Ao apresentar claramente, sem o subterfúgio da informação isenta, opiniões suas e de
seus colaboradores, “O ECO” permite uma construção de sentido mais ampla, já que
despido da ‘aura’ de imparcialidade e objetividade, deixa espaço para discussão entre suas
idéias e a do leitor. É um jornal que parece conversar com seu público e não simplesmente
oferecer informações sem abrir espaço para polêmicas.
Nosso objetivo não é qualificar ou desqualificar quaisquer veículo impresso, desejamos
apenas propor uma análise crítica no que diz respeito à ditadura da padronização editorial
presente na imprensa brasileira. Nesse sentido, a qualificação de “O ECO”, deve ser feita
por seus leitores, em última instância, responsáveis pela continuidade ou não do modelo
adotado pelo jornal.
Numa época em que se discute os efeitos da ‘agenda setting’, “O ECO” representaria
uma válvula de escape, com sua coluna de aniversários, poesias, opinião dos leitores,
expressa em artigos, e uma primeira página que em nada lembra a vitrine noticiosa dos
grandes jornais de circulação nacional.
Na verdade, a conversa nunca se encerra...
Mas a história também é capaz de produzir a imprevisibilidade.
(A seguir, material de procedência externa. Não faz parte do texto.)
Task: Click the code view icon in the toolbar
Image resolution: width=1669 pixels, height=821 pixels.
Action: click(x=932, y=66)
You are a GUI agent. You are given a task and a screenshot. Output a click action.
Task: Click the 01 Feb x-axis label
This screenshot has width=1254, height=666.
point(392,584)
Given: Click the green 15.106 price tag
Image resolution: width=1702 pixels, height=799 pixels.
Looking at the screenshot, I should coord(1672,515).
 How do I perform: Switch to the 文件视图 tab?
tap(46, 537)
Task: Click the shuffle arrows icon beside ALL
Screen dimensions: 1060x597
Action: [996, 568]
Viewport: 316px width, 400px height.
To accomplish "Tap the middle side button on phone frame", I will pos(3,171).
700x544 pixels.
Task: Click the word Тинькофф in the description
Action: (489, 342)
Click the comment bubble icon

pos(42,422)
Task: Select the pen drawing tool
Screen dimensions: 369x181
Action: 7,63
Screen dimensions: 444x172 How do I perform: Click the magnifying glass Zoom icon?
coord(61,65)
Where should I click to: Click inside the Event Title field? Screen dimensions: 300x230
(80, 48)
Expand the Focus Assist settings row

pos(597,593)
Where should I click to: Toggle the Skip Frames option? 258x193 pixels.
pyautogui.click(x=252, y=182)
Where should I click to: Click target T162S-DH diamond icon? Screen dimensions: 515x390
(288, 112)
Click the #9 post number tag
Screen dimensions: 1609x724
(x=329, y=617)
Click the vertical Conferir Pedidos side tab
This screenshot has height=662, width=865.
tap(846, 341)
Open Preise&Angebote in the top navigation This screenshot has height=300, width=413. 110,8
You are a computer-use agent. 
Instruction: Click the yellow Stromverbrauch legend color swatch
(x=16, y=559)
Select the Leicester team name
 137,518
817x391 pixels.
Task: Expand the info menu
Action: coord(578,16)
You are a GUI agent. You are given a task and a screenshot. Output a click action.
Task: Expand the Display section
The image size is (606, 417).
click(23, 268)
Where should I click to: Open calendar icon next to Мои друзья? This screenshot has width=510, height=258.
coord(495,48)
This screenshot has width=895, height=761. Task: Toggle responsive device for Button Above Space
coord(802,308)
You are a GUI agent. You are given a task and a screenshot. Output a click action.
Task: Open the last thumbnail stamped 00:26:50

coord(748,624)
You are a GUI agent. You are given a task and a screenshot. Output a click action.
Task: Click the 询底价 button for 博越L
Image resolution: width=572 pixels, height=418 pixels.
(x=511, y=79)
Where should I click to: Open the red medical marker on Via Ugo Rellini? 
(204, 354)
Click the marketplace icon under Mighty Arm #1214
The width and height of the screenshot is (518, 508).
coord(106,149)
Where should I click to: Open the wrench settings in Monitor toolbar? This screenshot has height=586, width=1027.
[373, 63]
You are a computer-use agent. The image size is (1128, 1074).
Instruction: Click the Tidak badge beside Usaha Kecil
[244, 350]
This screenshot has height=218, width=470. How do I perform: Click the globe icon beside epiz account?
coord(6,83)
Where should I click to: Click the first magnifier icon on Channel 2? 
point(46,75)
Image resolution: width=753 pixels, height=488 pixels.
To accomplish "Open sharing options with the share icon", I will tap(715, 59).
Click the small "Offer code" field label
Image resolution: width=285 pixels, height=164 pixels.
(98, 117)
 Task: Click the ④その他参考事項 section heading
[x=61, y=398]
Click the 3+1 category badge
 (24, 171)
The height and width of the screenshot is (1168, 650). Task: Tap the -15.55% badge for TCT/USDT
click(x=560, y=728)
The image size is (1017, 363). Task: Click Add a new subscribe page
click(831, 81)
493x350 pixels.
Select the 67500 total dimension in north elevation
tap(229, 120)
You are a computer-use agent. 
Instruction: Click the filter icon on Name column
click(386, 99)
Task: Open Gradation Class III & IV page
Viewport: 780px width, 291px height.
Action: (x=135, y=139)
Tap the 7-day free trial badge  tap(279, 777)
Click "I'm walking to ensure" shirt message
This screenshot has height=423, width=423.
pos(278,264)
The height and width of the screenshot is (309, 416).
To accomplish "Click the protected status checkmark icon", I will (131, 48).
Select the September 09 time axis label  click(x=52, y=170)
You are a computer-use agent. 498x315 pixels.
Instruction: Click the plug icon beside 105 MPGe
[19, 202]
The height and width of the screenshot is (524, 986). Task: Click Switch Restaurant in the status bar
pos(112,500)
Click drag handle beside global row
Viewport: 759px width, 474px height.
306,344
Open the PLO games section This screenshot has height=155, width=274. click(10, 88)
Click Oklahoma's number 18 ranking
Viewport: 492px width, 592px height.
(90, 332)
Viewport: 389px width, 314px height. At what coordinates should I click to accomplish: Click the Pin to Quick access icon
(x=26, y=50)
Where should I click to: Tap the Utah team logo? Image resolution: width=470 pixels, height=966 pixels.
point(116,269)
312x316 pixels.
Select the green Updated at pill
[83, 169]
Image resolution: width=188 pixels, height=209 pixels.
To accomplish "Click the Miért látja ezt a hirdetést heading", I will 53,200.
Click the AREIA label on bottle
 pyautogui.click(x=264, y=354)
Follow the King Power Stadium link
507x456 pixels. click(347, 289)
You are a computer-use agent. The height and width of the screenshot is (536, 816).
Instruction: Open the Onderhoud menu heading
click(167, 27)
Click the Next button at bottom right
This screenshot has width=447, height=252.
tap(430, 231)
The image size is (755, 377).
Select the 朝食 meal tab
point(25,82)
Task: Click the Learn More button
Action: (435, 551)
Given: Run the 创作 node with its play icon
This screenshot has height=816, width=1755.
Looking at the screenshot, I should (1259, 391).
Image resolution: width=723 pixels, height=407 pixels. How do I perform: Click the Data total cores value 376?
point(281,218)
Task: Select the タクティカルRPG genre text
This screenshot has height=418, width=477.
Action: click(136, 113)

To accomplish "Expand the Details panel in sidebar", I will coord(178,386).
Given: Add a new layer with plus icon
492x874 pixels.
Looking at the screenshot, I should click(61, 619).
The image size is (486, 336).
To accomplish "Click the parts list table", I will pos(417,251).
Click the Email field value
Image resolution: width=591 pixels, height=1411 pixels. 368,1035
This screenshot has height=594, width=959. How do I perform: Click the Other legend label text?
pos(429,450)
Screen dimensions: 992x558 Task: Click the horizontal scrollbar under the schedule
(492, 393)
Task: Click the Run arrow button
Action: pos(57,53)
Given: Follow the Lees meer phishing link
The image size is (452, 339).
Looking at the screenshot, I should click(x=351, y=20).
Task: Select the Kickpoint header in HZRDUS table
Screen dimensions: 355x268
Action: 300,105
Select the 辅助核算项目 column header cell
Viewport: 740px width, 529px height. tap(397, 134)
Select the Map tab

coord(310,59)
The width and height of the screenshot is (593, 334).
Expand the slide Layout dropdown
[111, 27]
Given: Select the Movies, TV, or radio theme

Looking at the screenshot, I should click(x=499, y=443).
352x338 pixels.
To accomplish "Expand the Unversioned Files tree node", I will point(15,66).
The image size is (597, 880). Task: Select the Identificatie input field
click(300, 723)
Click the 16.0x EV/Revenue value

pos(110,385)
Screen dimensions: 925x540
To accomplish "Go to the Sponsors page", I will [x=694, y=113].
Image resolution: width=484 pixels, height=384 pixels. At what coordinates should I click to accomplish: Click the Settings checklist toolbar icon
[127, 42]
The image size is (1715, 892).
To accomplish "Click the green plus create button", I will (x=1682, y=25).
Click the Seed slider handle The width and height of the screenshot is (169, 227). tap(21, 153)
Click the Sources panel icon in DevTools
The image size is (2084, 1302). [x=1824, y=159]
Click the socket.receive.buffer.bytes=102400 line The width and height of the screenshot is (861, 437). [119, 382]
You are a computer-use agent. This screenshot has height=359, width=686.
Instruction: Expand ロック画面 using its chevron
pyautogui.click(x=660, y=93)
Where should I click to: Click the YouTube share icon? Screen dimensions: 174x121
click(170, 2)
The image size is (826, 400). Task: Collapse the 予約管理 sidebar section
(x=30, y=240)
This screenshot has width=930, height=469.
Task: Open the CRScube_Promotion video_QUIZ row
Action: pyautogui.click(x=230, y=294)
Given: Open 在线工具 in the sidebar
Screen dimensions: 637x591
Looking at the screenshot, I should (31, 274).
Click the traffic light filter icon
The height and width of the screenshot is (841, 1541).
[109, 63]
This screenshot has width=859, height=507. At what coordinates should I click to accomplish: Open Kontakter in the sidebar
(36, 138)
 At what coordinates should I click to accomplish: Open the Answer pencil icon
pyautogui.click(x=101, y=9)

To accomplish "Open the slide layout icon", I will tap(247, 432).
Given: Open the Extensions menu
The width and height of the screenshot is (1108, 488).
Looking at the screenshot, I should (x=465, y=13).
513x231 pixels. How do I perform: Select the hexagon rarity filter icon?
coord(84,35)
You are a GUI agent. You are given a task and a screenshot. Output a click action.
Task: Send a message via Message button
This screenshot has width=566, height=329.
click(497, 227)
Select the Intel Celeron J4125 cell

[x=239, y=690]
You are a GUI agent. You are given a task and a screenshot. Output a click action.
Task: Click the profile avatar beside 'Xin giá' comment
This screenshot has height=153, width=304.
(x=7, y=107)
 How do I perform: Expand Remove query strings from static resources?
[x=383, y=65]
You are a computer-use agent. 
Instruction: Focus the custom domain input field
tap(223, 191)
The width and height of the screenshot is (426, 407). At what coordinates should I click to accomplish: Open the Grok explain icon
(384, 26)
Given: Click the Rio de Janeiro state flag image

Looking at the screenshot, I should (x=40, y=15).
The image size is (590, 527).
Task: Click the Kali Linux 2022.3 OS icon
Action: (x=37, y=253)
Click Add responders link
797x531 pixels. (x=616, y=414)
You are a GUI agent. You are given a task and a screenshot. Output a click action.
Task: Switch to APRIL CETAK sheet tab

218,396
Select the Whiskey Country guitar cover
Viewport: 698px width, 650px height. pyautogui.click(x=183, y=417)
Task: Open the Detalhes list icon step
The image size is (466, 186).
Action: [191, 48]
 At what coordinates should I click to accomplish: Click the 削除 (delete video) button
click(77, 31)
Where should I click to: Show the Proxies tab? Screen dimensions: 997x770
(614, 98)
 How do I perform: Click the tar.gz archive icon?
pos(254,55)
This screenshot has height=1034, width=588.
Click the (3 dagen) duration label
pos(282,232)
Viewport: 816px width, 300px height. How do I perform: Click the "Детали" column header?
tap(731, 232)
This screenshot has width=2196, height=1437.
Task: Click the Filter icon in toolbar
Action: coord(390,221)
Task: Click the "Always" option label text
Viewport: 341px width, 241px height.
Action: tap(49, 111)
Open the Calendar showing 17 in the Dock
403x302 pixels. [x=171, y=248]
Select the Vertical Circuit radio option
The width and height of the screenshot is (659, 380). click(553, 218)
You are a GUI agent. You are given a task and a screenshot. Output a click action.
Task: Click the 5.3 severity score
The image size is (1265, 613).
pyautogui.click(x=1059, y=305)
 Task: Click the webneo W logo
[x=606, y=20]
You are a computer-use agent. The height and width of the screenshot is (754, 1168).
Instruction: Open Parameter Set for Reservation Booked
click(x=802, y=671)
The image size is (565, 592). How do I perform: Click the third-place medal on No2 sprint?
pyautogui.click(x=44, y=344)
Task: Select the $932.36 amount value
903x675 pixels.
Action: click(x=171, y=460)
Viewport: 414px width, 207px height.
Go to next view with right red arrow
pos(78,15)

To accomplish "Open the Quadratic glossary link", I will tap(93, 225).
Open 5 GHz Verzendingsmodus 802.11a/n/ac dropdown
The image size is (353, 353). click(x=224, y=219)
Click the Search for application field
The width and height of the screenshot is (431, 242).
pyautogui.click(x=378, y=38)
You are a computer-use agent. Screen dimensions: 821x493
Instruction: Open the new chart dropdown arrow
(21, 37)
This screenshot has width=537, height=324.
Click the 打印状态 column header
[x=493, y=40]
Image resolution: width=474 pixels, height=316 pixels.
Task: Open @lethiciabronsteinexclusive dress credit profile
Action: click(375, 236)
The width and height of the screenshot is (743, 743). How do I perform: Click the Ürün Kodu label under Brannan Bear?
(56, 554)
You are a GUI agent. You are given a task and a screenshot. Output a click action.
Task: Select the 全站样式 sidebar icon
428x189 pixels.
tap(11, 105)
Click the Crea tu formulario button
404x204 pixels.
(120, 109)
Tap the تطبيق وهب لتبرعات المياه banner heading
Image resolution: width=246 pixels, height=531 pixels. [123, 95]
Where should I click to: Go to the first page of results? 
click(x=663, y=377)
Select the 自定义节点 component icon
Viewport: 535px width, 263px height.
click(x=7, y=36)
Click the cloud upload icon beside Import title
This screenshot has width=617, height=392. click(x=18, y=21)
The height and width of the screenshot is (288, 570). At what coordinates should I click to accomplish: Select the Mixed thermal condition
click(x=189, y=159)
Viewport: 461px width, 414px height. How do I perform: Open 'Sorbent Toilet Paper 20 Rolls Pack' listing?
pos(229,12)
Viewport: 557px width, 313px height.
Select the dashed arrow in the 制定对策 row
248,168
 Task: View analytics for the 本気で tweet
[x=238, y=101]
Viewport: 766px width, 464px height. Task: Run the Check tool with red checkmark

Assim, é ainda do
contexto histórico-social que deriva a pluralidade possível (...) das leituras. (Orlandi,
1988, p. 43).
BIBLIOGRAFIA
BRAIT, Beth. Texto jornalístico: modo de leitura. In Anais do XXXIX Seminário do
GEL. Franca, 1991.
DINES, Alberto. O papel do jornal. Rio de janeiro, Artenova, 1977.
KOCH, Ingedore Villaça. A inter-ação pela linguagem. São Paulo, Contexto, 1998.
MARTINS, E. Manual de redação e estilo. São Paulo: Maltese, 1992.
MELO, J.M. História do pensamento comunicacional. São Paulo: Paulus, 2003.
ORLANDI, E. P. Discurso e leitura. São Paulo, Cortês, 1988.
SEVERINO, A. J. Metodologia do trabalho científico. 2ª ed. rev. e ampl. São Paulo:
Cortez, 2002.
SILVA, R. S. Diagramação – o planejamento visual gráfico na comunicação impressa. 5ª
ed. São Paulo: Summus Editorial, 1985.